#### [Problem to solve]
Repeat exactly the lines of the records below, starting at the line containing "You are a computer-use" and ending at the line containing "Click 58 Available for the Ambrose event". Leave the pictures out.

---------- Records provided

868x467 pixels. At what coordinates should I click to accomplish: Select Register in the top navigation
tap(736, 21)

--------------------
---------- Records provided

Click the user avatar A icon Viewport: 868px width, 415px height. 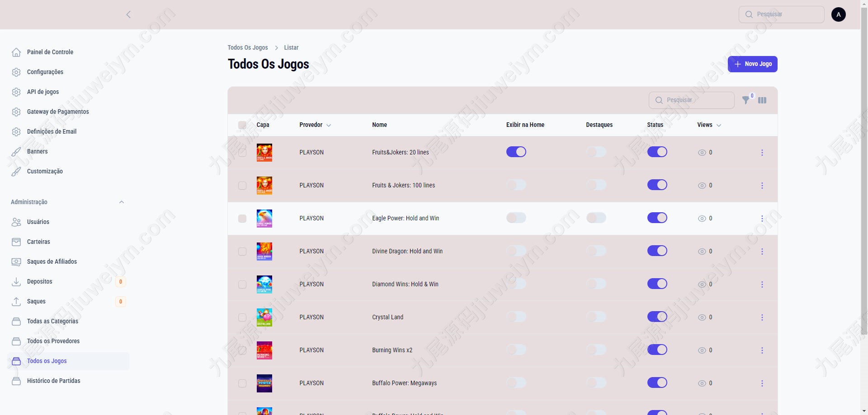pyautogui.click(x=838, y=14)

--------------------
---------- Records provided

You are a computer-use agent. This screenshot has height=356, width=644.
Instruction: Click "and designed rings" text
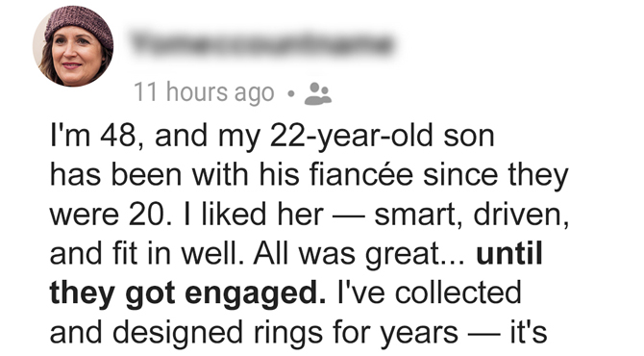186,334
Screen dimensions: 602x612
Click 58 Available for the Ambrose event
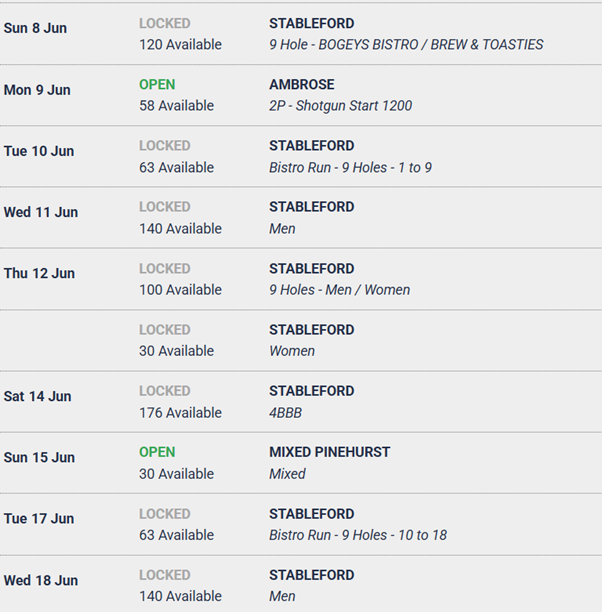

--------------------

#### [Result below]
You are a computer-use agent. This screenshot has height=356, width=644.
Instruction: Click "and designed rings" text
186,334
Screen dimensions: 602x612
Click 58 Available for the Ambrose event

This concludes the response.